From 83e442ca9a764ce67aa0a58906b8a2c92adda162 Mon Sep 17 00:00:00 2001
From: OlivierDehaene <23298448+OlivierDehaene@users.noreply.github.com>
Date: Tue, 20 Jun 2023 18:29:55 +0200
Subject: [PATCH] feat(server): use encoding to get prefill tokens

---
 router/src/infer.rs                           | 26 ++++++++++++-----
 .../models/causal_lm.py                       | 21 ++++++++++----
 .../models/flash_causal_lm.py                 | 28 +++++++++++++------
 server/text_generation_server/models/types.py |  2 ++
 4 files changed, 56 insertions(+), 21 deletions(-)
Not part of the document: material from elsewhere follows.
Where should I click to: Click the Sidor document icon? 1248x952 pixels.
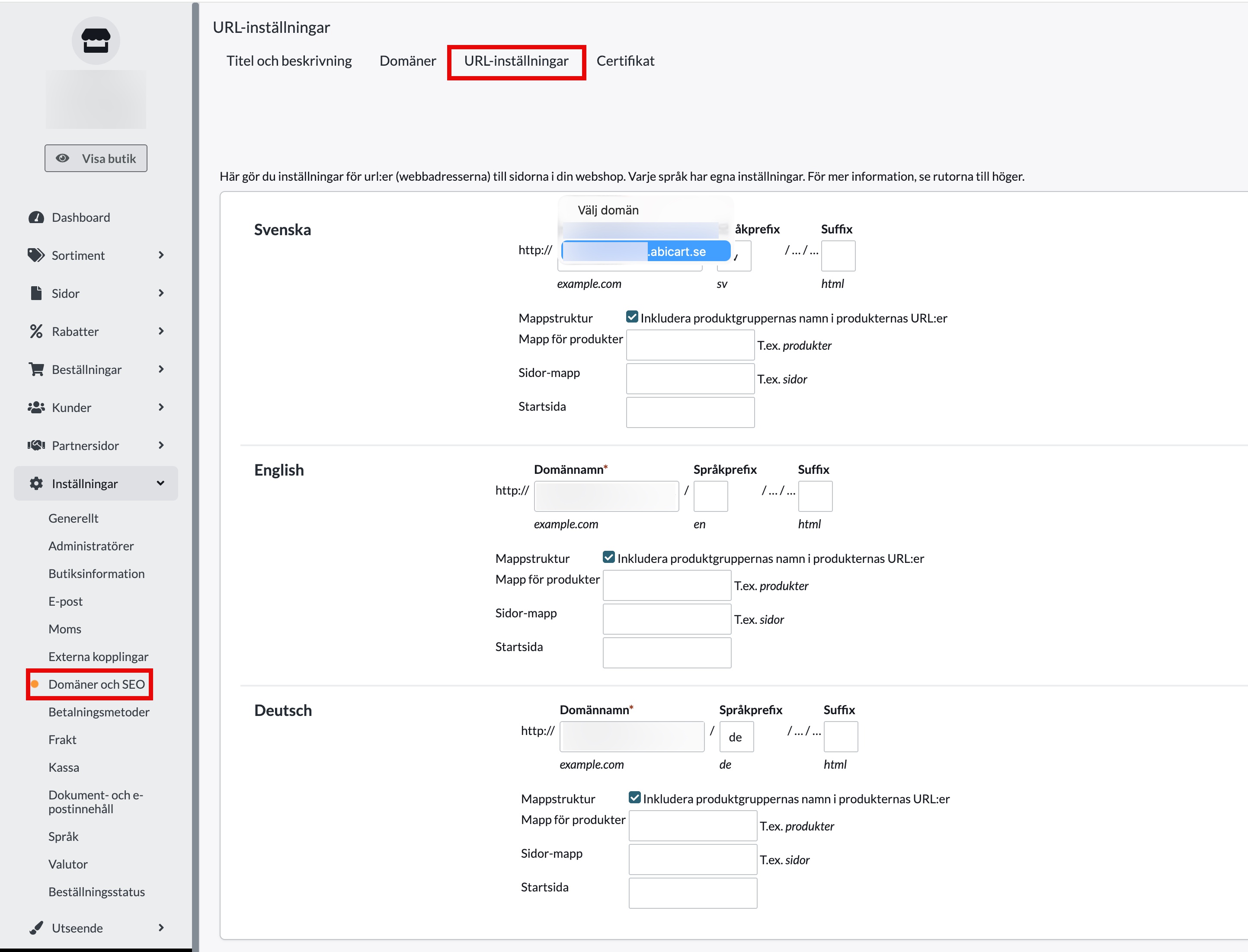36,294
diff --git a/router/src/infer.rs b/router/src/infer.rs
index 00fa2818..048acfb2 100644
--- a/router/src/infer.rs
+++ b/router/src/infer.rs
@@ -150,15 +150,27 @@ impl Infer {
             match response? {
                 // Add prefill tokens
                 InferStreamResponse::Prefill(tokens) => {
+                    let tokens_length = tokens.ids.len();
+
+                    // Validation
+                    // logprobs, ids and texts must have the same lengths
+                    if tokens.logprobs.len() != tokens_length || tokens.texts.len() != tokens_length {
+                        return Err(InferError::GenerationError(format!("Prefill tokens do not have the correct lengths")))
+                    }
+
+                    result_prefill = Vec::with_capacity(tokens_length);
+
                     // Create Token objects
                     // We do that here instead of in the Python code as Rust for loops are faster
-                    result_prefill = tokens
-                        .ids
-                        .into_iter()
-                        .zip(tokens.logprobs.into_iter())
-                        .zip(tokens.texts.into_iter())
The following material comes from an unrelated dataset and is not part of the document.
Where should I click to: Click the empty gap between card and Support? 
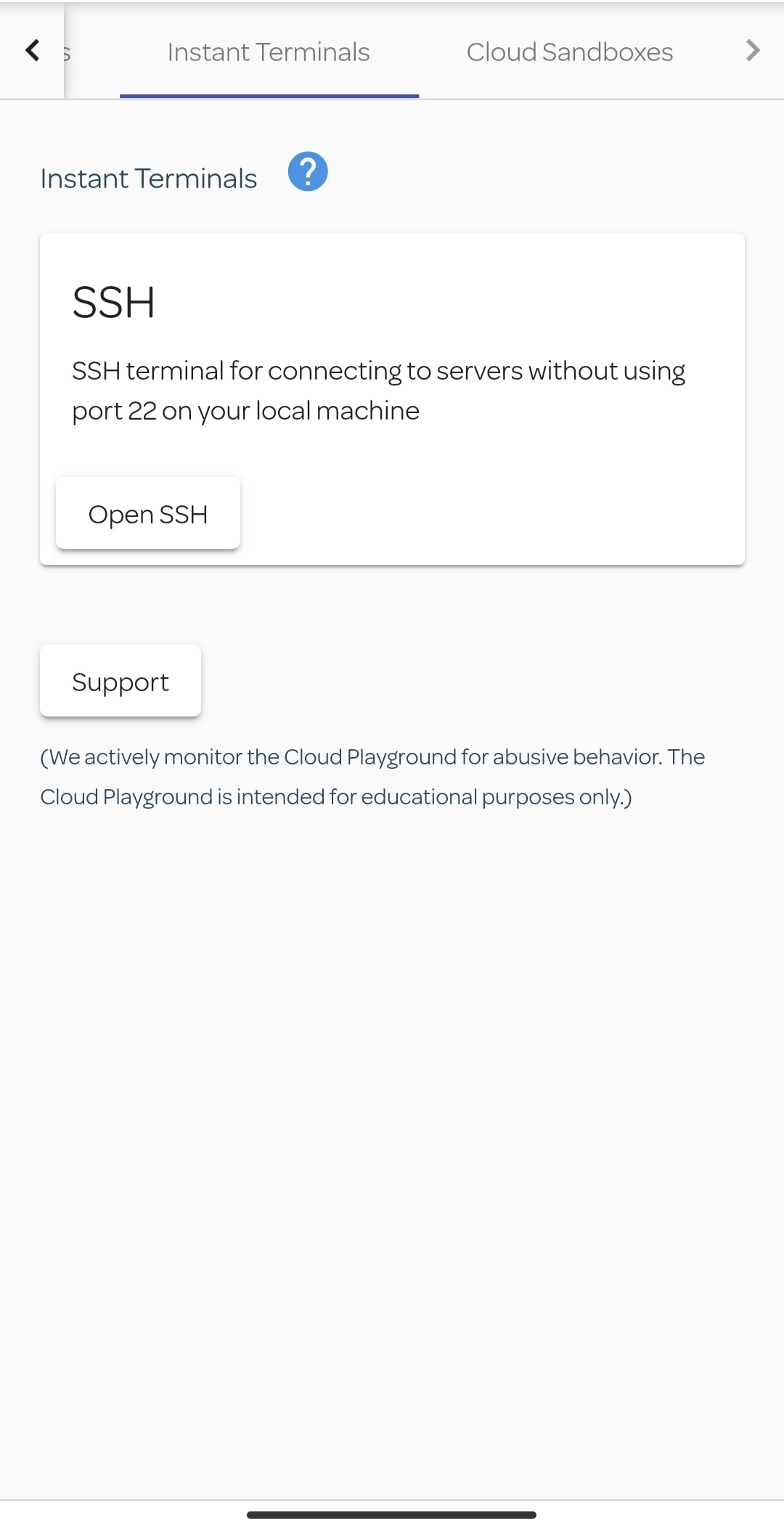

-                        .map(|((id, logprob), text)| PrefillToken { id, text, logprob })
-                        .collect();
+                    for ((id, logprob), text) in tokens.ids.into_iter().zip(
+                        tokens.logprobs.into_iter()
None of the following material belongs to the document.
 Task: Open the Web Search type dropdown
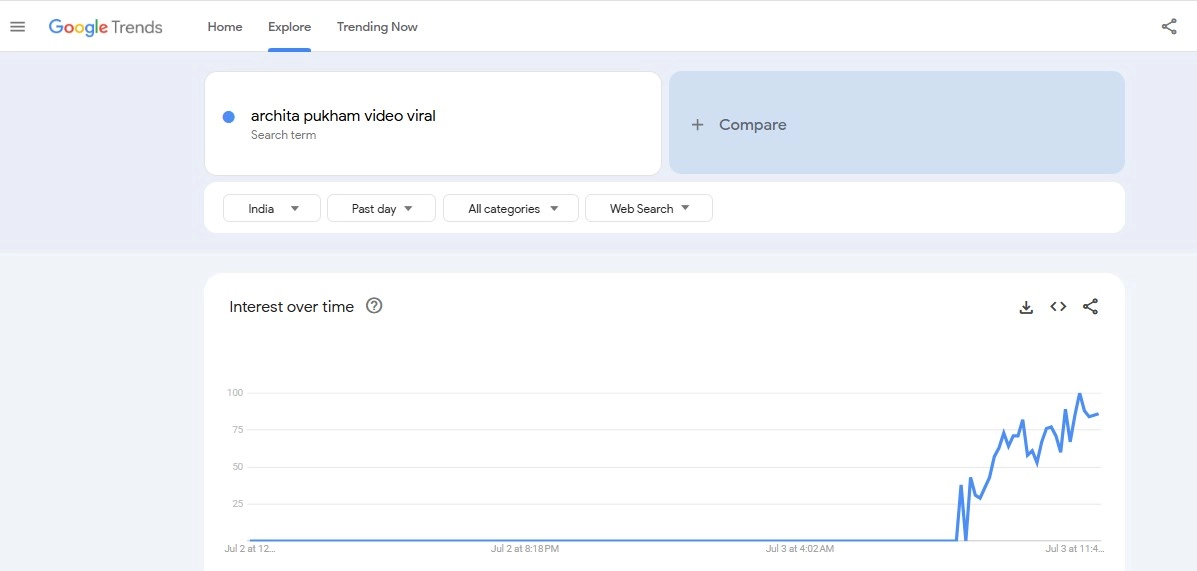coord(648,208)
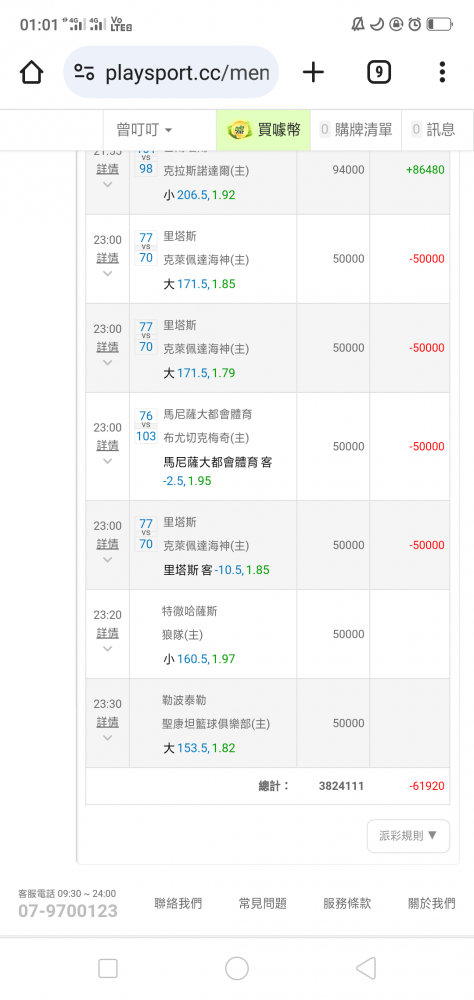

+                    ).zip(tokens.texts.into_iter()) {
+                        result_prefill.push(PrefillToken{
+                            id,
+                            text,
+                            logprob,
+                        });
+                    }
                 }
                 // Push last token
                 InferStreamResponse::Token(token) => result_tokens.push(token),
diff --git a/server/text_generation_server/models/causal_lm.py b/server/text_generation_server/models/causal_lm.py
index ba0853f5..151e0b63 100644
--- a/server/text_generation_server/models/causal_lm.py
+++ b/server/text_generation_server/models/causal_lm.py
@@ -1,8 +1,8 @@
 import torch
-import inspect
 
 from dataclasses import dataclass
 from opentelemetry import trace
+from tokenizers import Encoding
 from transformers import AutoTokenizer, AutoModelForCausalLM, PreTrainedTokenizerBase
 from typing import Optional, Tuple, List, Type, Dict
 
@@ -53,6 +53,9 @@ class CausalLMBatch(Batch):
     # Past metadata
     keys_head_dim_last: bool = True
 
+    # Input encodings
+    encodings: Optional[List[Encoding]] = None
+
     def to_pb(self) -> generate_pb2.CachedBatch:
         return generate_pb2.CachedBatch(
             id=self.batch_id,
@@ -141,6 +144,7 @@ class CausalLMBatch(Batch):
             max_input_length=max_input_length.item(),
             padding_right_offset=padding_right_offset,
             max_tokens=max_tokens,
+            encodings=tokenized_inputs.encodings,
         )
 
     @tracer.start_as_current_span("filter")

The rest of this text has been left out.